CMS improves direct contracting in the ACO model redesign

Feb. 25, 2022

The Centers for Medicare & Medicaid Services (CMS) has announced a redesigned Accountable Care Organization (ACO) model that strives to achieve an equitable new model of healthcare service delivery and payment to improve the quality of care that people receive, including those in underserved communities.

The ACO Realizing Equity, Access, and Community Health (REACH) Model, a redesign of the Global and Professional Direct Contracting (GPDC) Model, addresses stakeholder feedback, participant experience, and Administration priorities, including CMS’ commitment to advancing health equity.

In addition to transitioning the GPDC Model to the ACO REACH Model, CMS is canceling the Geographic Direct Contracting Model effective immediately. The Geographic Direct Contracting Model, which was announced in December 2020, was paused in March 2021 in response to stakeholder concerns.

As CMS works to achieve the vision outlined for the next decade of the Innovation Center, CMS wants to work with partners who share its vision and values for improving patient care, guided by three key principles:

  • First, any model that CMS tests within Traditional Medicare must ensure that beneficiaries retain all rights that are afforded to them, including freedom of choice of all Medicare-enrolled providers and suppliers.
  • Second, CMS must have confidence that any model it tests works to promote greater equity in the delivery of high-quality services.
  • Third, CMS expects models to extend their reach into underserved communities to improve access to services and quality outcomes. Models that do not meet these core principles will be redesigned or will not move forward.

Consistent with these principles, the ACO REACH Model, tested under the CMS Innovation Center’s authority, will adhere to the following priorities: a greater focus on health equity and closing disparities in care; an emphasis on provider-led organizations and strengthening beneficiary voices to guide the work of model participants; stronger beneficiary protections through ensuring robust compliance with model requirements; increased screening of model applicants, and increased monitoring of model participants; greater transparency and data sharing on care quality and financial performance of model participants; and stronger protections against inappropriate coding and risk score growth.

The ACO REACH Model builds on CMS’ ten years of experience with accountable care initiatives, such as the Medicare Shared Savings Program, the Pioneer ACO Model, and the Next Generation ACO Model.

The ACO REACH Model provides novel tools and resources for healthcare providers to work together more closely to improve the quality of care for people with Traditional Medicare.  

To help advance health equity, the ACO REACH Model will require all participating ACOs to have a robust plan describing how they will meet the needs of people with Traditional Medicare in underserved communities and make measurable changes to address health disparities.  

Additionally, under the ACO REACH Model, CMS will use an innovative payment approach to better support care delivery and coordination for people in underserved communities.

REACH ACOs will be responsible for helping all different types of health care providers — including primary and specialty care physicians — work together, so people get the care they need when they need it.
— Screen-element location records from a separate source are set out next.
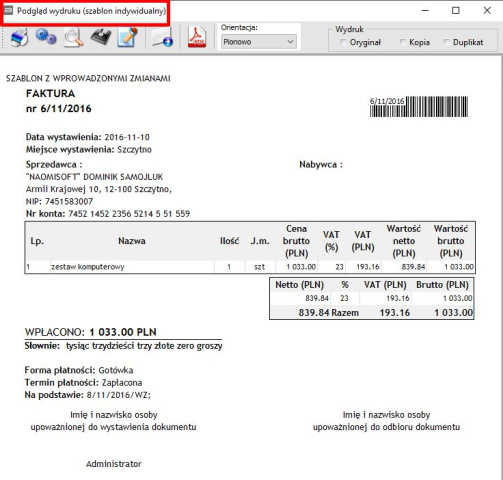Save document using floppy disk icon
Image resolution: width=503 pixels, height=480 pixels.
[x=101, y=37]
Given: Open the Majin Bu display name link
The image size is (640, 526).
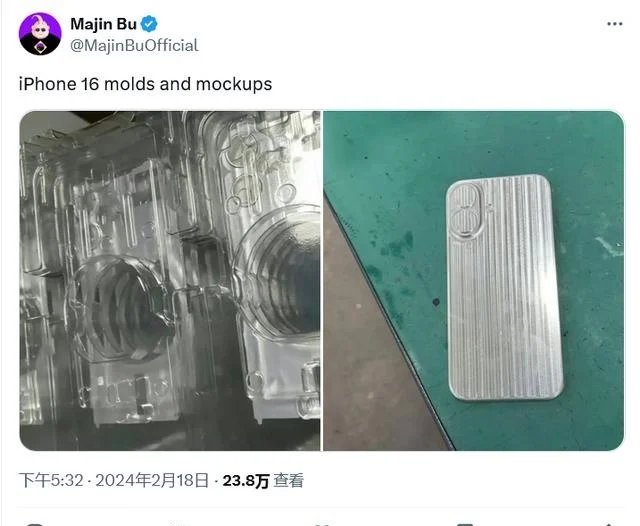Looking at the screenshot, I should (x=103, y=24).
In addition, people with Traditional Medicare who receive care through a REACH ACO may have greater access to enhanced benefits, such as telehealth visits, home care after leaving the hospital, and help with co-pays. They can expect the support of the REACH ACO to help them navigate an often complex health system.

The GPDC Model will continue until December 31, 2022 and then will transition to the ACO REACH Model. In the meantime, CMS will operate the GPDC Model with more robust and real-time monitoring of quality and costs for model participants. GPDC Model participants that do not meet model requirements, such as participants that restrict medically necessary care, will face corrective action and potential termination from the model.